Works planned by public Boards may it seems be carried out though they tend to the injury of neighbouring landowners; and notice to such landowners need not be given, and their rights purchased by the Board before commencing the works. Where, therefore, the Metropolitan Board of Works, in making a sewer, cut a high road contiguous to certain lands in such a manner that they withdrew the water of an ancient spring, and laid dry a rivulet and a series of ponds extending three-quarters of a mile, upon a bill filed by the landowners claiming an immemorial right to the spring, the Court would not restrain the defendants in the execution of the works, or compel them to make the sewer water-tight, or to do any act to restore the ancient flow of water. In such case the landowners were held to be without any remedy in equity, and their only remedy was an action at law, claiming compensation for the damage done to their property by the works of the Board. Stainton v. Woolrych, and Stainton v. Metropolitan Board of Works, 26 L. J. Ch. 300.

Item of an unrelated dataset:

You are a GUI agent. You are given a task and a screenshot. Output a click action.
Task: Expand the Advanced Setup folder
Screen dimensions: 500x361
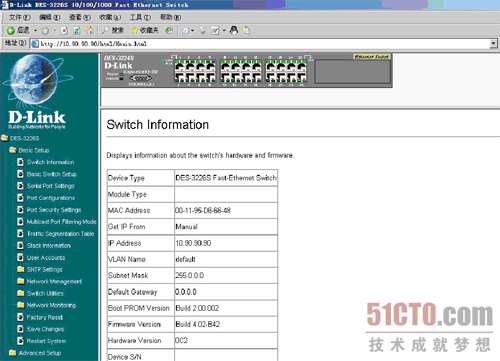click(35, 353)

The estate in the above case was situated upon a bed of gravel, which was itself imbedded in a basin of clay extending under the estate and under the lands adjoining, and the water which rose through the gravel bed by means of natural springs was collected in a pond, and thence overflowing the edge of the clay basin, formed a rivulet which supplied other ponds, and was used by the prosecutor for watering his gardens and horses. The defendants in the course of making their sewer, cut through two beds of gravel and clay at a short distance from the estate, and the effect of the cutting was to drain the springs in the gravel, and to prevent them from finding their way into the pond, and from supplying the rivulet and the other ponds. On application for a mandamus to assess compensation in the manner authorized and directed by the Lands Clauses Consolidation Act, 1845, the Court of Queen's Bench, on the authority of Chasemore v. Richards, held that the prosecutor was not at common law entitled to compensation in respect of the abstraction of the water. Reg. v. Metropolitan Board of Works, 32 L. J. Q. B. 105; 9 Jur. (N.s.) 1009; 3 B. & S. 710.

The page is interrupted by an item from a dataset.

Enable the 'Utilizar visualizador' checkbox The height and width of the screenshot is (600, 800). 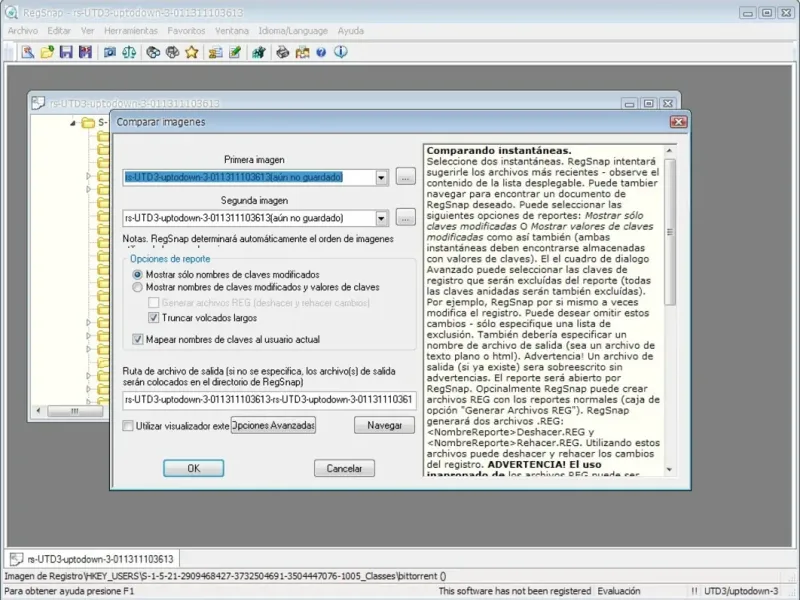(128, 425)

Where a prescriptive right to foul a stream has been acquired, the fouling must not be considerably enlarged to the prejudice of other people, and the fact that the stream is fouled by others would not be a defence to a suit to restrain the fouling by one. Again, the mere suspension of a prescriptive right to foul a stream is not sufficient to destroy the right without some evidence of an intention to abandon it; but where works had not been used for more than twenty years, and had been allowed to go to ruin, the Court on appeal held that the right of fouling a stream attached to the works was lost. It was also held that the owner of land on the banks of the river can maintain a suit to restrain the fouling of the water of the river without showing that the fouling is actually injurious to him. Crossley and Sons (Limited) v. Lightowler, L. R. 2 Ch. App. 478; 16 L. T. (N.S.) 438; 36 L. J. Ch. 584.

Unless an actual injury results to a private individual himself, from the excessive exercise of the powers of a Local Board, it would seem that he cannot restrain the Board by injunction from proceeding with the works; if, however, there be such an exercise of excessive powers, the AttorneyGeneral, on behalf of the public, may proceed against the Board for disregarding the provisions of the Act of Parliament. Ware v. Regent's Canal Company, 5 Jur. (N.s.) 25.